**What you are asked to do**
How many lines in the rows below contain the string "Jumlah", counting only matches with the same capitalization? Reply with the number alone.
Start of Block
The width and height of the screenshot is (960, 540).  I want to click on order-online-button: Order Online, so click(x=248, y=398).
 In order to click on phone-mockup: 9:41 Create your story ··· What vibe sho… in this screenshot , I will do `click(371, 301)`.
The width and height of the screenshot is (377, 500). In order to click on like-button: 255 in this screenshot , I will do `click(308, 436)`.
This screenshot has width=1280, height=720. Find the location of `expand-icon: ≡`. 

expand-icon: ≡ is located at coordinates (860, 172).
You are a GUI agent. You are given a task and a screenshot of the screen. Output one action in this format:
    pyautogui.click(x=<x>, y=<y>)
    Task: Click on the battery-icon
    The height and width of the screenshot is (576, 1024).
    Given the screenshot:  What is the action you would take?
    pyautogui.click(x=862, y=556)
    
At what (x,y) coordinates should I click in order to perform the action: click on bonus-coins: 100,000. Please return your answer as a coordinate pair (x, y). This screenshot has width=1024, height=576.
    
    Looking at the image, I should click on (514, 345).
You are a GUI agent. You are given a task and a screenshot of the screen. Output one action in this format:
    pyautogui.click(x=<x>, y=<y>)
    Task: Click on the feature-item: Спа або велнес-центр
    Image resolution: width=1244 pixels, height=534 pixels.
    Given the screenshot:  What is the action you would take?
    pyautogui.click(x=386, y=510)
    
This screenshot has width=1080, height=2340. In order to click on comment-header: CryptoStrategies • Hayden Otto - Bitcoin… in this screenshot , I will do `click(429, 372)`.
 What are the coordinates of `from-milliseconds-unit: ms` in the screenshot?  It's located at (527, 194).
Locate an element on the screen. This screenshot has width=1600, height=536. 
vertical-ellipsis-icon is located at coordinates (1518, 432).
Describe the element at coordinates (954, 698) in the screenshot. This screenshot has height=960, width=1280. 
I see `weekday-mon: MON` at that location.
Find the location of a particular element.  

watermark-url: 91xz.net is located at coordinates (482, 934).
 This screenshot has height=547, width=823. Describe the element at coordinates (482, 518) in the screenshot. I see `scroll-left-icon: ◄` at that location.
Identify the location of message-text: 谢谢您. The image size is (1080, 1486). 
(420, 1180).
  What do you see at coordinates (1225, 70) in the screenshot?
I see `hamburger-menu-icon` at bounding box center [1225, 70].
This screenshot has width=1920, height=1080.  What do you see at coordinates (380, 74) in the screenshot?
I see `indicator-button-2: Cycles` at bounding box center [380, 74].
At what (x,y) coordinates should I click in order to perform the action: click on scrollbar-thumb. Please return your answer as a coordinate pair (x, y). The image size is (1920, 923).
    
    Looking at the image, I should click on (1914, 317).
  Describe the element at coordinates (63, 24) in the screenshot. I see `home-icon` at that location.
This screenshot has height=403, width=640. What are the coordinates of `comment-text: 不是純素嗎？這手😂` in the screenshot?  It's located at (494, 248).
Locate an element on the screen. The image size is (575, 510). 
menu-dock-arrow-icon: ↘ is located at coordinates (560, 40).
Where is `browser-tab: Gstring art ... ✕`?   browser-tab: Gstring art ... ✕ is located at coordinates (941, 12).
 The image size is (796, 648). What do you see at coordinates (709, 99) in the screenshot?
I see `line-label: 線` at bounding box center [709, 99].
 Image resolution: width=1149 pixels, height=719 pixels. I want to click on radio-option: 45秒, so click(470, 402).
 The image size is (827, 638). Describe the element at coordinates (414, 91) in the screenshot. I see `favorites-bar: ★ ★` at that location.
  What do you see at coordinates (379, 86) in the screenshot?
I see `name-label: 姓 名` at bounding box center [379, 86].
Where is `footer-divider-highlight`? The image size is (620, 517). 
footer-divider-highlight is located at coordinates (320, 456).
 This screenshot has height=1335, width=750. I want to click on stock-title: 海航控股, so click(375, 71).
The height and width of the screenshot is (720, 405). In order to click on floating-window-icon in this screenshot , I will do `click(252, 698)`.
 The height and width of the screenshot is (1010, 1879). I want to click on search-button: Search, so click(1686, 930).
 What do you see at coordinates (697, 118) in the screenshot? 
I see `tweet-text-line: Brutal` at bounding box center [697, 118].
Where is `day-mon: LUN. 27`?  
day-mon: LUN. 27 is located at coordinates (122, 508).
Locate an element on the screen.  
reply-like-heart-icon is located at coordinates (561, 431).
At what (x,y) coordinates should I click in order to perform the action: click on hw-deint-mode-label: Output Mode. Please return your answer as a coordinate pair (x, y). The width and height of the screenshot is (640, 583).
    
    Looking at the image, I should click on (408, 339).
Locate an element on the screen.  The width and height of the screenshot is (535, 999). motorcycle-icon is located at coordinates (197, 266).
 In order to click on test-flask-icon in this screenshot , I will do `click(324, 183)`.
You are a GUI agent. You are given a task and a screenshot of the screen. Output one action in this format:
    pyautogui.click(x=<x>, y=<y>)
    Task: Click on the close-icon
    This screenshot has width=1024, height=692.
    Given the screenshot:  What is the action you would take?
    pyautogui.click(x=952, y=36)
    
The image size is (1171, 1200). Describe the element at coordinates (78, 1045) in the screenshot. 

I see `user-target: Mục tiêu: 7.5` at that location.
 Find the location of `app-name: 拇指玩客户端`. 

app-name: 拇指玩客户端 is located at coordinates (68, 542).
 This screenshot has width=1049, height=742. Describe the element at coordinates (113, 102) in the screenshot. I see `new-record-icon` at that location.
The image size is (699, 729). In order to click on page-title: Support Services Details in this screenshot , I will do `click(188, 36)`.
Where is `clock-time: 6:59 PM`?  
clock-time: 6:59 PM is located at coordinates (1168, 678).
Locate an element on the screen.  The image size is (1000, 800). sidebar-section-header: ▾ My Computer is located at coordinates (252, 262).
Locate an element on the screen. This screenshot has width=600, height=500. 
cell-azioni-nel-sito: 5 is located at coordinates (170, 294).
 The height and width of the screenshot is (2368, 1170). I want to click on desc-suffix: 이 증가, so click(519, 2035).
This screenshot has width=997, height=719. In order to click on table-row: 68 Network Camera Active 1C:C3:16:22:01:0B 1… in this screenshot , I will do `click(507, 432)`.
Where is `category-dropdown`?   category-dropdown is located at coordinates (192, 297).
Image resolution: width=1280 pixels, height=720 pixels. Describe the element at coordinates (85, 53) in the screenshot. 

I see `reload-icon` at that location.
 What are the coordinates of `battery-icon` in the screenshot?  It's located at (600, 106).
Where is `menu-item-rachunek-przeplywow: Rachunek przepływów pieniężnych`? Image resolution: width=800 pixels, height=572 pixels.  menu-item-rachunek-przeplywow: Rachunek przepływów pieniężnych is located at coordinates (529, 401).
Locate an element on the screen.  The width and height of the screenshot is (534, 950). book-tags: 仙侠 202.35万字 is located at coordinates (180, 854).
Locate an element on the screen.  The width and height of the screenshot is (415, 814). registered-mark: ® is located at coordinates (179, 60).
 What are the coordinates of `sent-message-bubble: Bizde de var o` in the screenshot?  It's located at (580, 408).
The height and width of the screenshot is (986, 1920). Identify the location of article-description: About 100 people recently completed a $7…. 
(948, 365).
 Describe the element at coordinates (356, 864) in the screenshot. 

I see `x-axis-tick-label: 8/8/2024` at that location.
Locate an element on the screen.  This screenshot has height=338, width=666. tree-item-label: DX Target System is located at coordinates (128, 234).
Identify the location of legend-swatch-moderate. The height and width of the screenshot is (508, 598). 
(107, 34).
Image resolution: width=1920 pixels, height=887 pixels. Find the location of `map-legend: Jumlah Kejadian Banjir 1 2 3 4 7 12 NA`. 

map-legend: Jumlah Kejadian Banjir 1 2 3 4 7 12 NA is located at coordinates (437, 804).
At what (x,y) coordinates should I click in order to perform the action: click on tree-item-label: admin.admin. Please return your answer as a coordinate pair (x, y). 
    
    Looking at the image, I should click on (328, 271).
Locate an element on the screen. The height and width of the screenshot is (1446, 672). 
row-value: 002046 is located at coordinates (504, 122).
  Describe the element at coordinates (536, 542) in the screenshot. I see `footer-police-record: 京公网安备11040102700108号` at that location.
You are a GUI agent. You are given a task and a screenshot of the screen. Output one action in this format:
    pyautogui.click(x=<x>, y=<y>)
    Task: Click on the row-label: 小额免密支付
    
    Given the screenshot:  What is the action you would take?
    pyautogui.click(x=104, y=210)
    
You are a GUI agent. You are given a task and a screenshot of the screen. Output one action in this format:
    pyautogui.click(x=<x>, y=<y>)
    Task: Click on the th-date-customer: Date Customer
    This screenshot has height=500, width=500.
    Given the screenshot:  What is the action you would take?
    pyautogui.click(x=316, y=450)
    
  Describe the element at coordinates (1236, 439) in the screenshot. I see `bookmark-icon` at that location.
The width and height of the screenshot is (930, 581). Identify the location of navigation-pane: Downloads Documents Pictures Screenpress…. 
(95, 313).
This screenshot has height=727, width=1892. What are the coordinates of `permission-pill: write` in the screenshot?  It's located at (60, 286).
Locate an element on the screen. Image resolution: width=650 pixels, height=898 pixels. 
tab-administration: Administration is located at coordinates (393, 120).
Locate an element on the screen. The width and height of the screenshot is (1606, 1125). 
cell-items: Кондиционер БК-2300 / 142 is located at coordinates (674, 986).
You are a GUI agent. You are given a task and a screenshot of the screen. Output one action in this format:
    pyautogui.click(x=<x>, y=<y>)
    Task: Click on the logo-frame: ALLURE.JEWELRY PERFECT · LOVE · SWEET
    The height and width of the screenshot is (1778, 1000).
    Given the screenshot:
End of Block
**Written solution**
2